An impressive NREL-validated 24.1 percent world record.
June 27, 2016
SunPower once again holds the record for the world’s most efficient rooftop solar module, achieving an NREL-validated 24.1 percent.NREL scientist Keith Emery, manager of the PV cell and module performance laboratory, provided the verdict in a release: “The module measured 11310.1 cm2 (aperture area) and had a power of 272.5 watts. We recorded 24.1 percent efficiency, which is a new record for silicon module efficiency.”The record SunPower module was made “using laboratory solar cells of 25 percent mean efficiency” and is based on its commercially available module architecture. In February, NREL verified that a SunPower production panel had hit 22.8 percent efficiency.

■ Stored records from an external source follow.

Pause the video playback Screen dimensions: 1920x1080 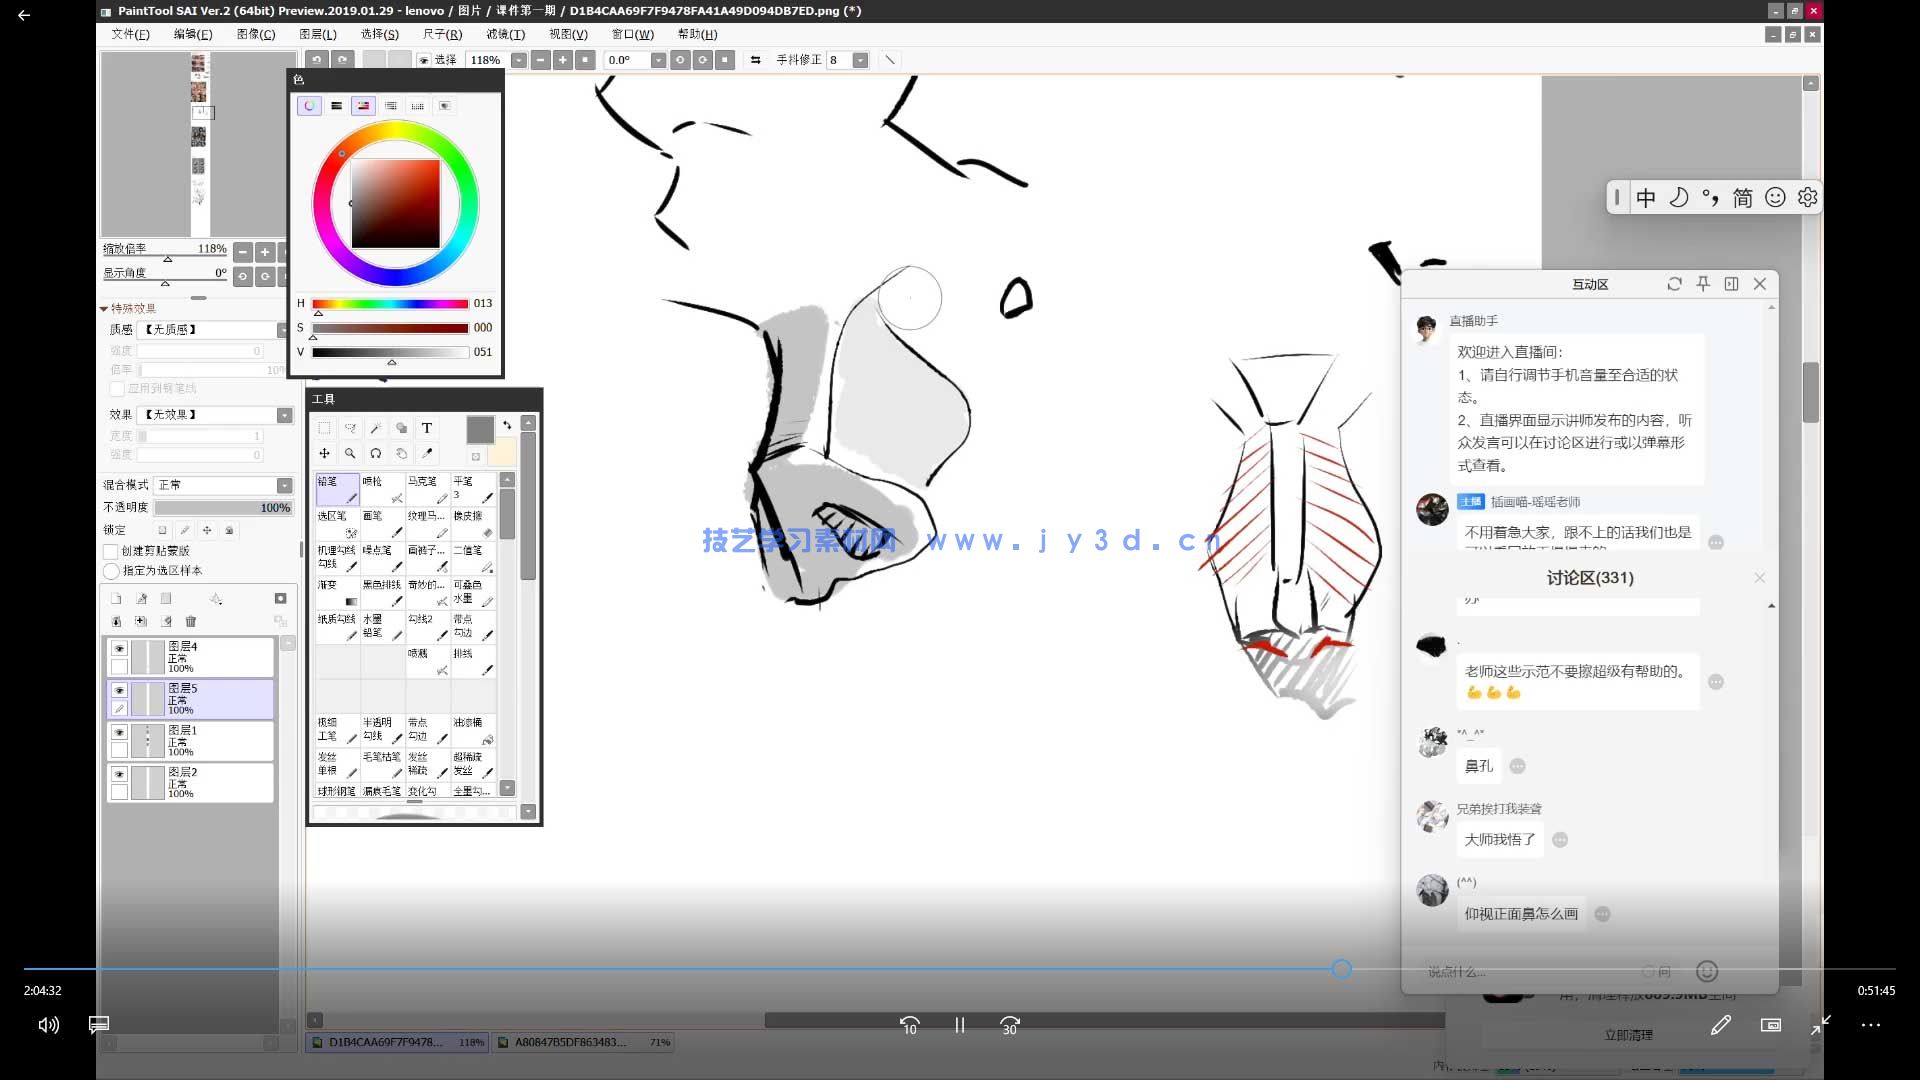959,1025
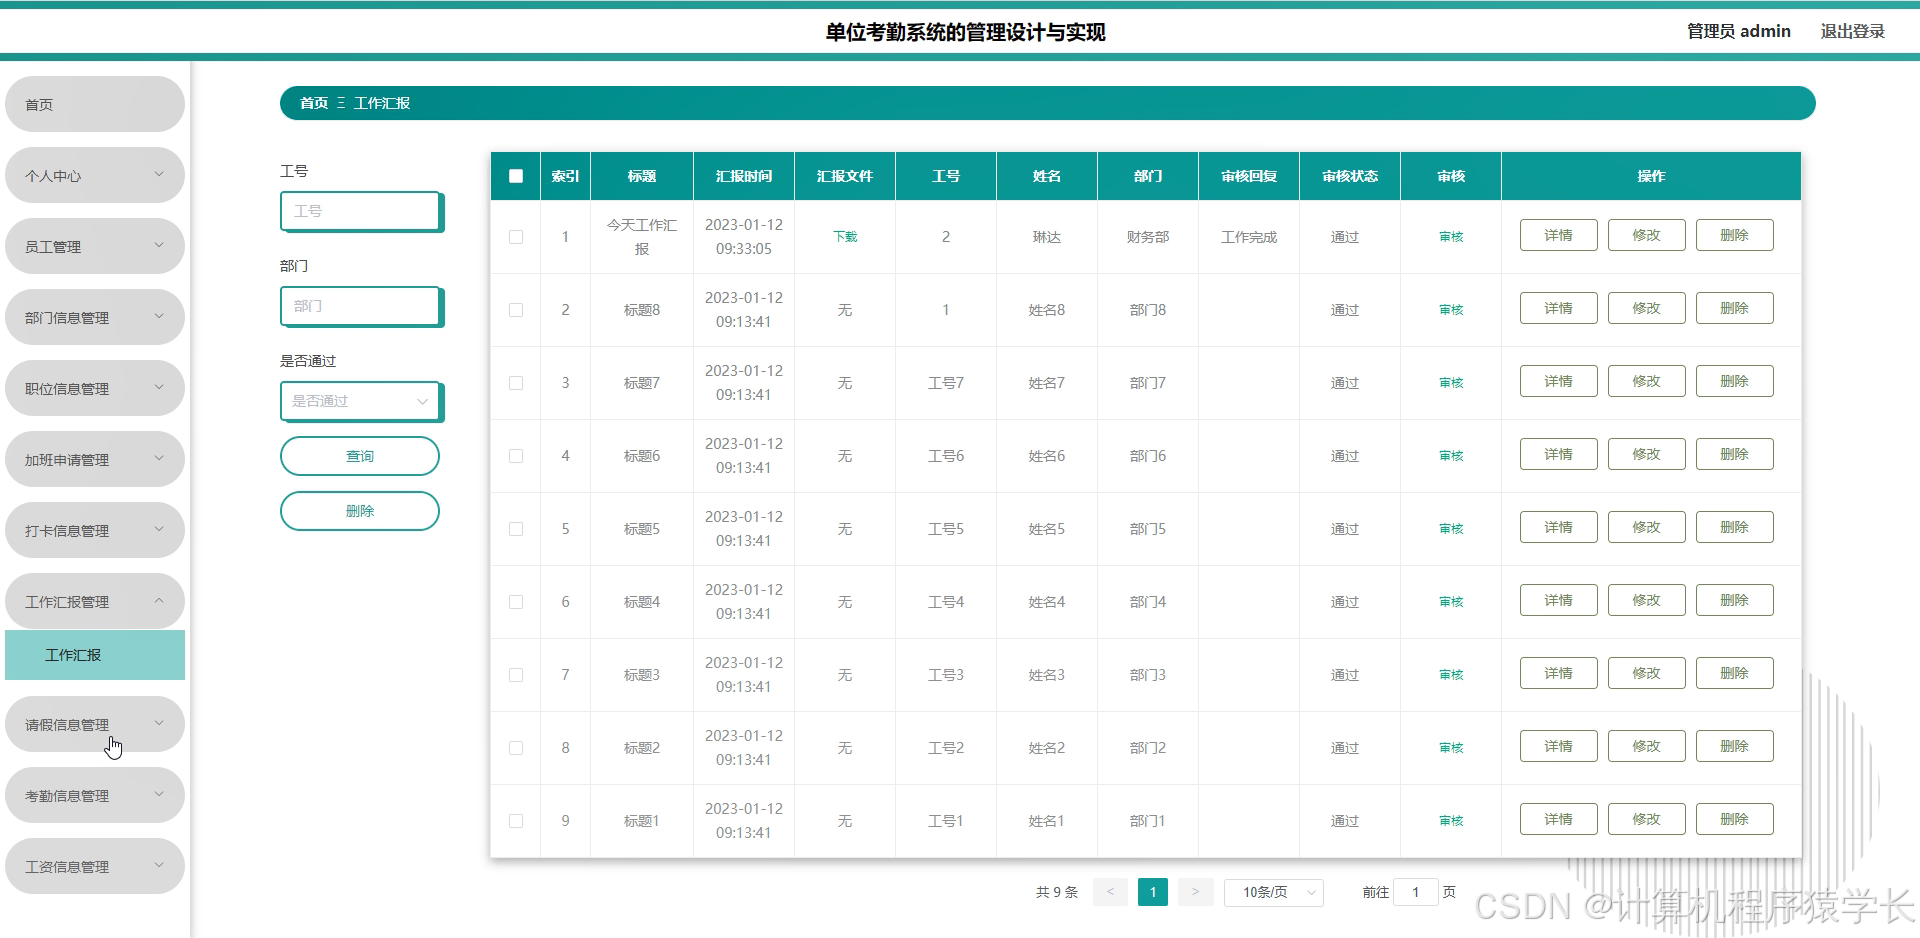Expand the 员工管理 sidebar section
Image resolution: width=1920 pixels, height=938 pixels.
coord(94,246)
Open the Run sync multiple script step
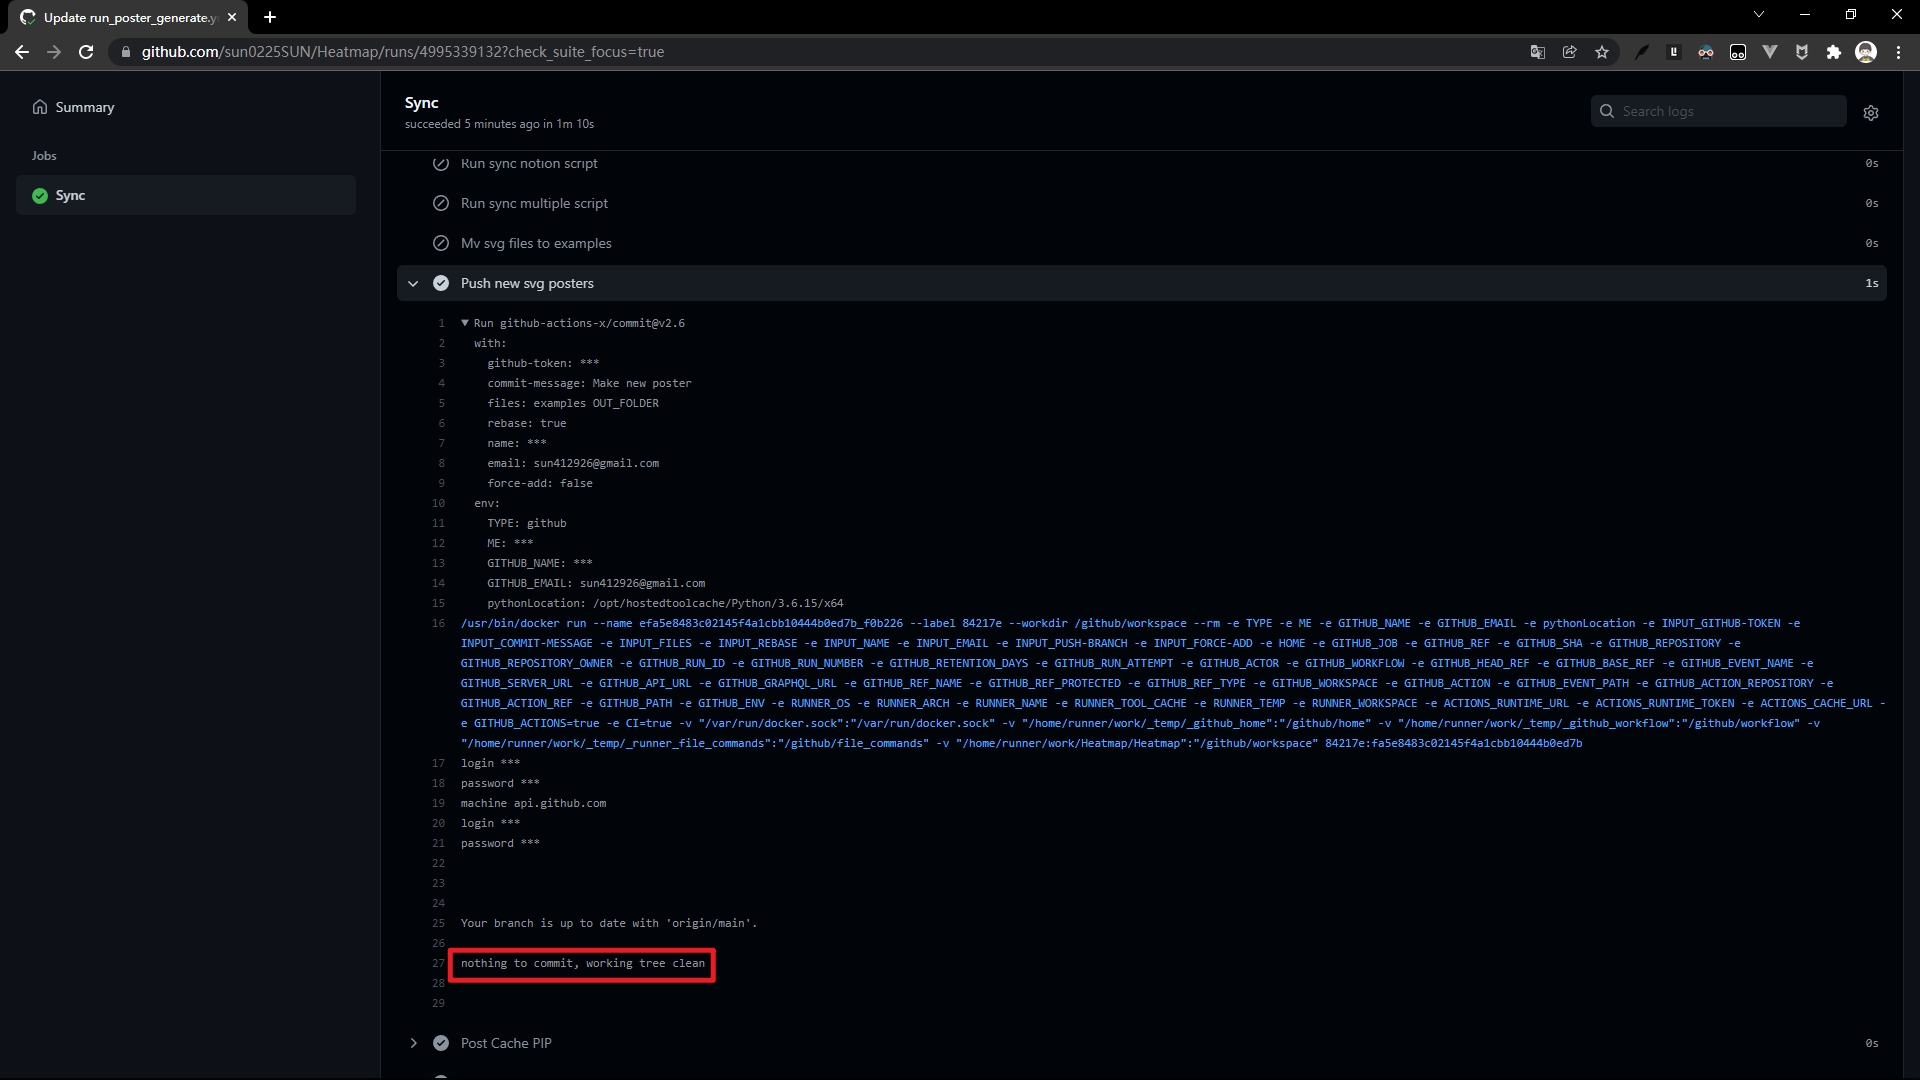1920x1080 pixels. point(534,203)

Late last year, SolarCity made the claim that solar panels coming off of its 100-megawatt Silevo pilot production line were setting world records for solar module efficiency as “the world’s most efficient rooftop solar panel, with a module efficiency exceeding 22 percent.” A week later, Panasonic claimed the crown at 22.5 percent module efficiency.
An updated chart might help clear things up.
As covered in PV Magazine, Panasonic held the record for a while, with a 22.5 percent conversion efficiency verified by Japan’s National Institute of Advanced Industrial Science and Technology — which “builds upon the 25.6% efficiency record the company set in 2014 at cell level.”
When we reported on SolarCity’s record panel claim late last year, it boasted an oddly precise 22.04 percent module-level efficiency as measured by the Renewable Energy Test Center (not a designated test facility). The silicon-based bifacial PV cell combines n-type substrates, copper electrodes, thin-film passivation layers, and a tunneling oxide layer that yields high conversion efficiencies. At the time, SolarCity claimed that its module would be “the highest-volume solar panel manufactured in the Western Hemisphere.”
The record panel was manufactured on the company’s 100-megawatt pilot production line — its Buffalo factory won’t be at full production until 2017, with a target of 10,000 solar panels per day at full capacity.
How the proposed acquisition of SolarCity by Tesla will impact the new module factory remains uncertain.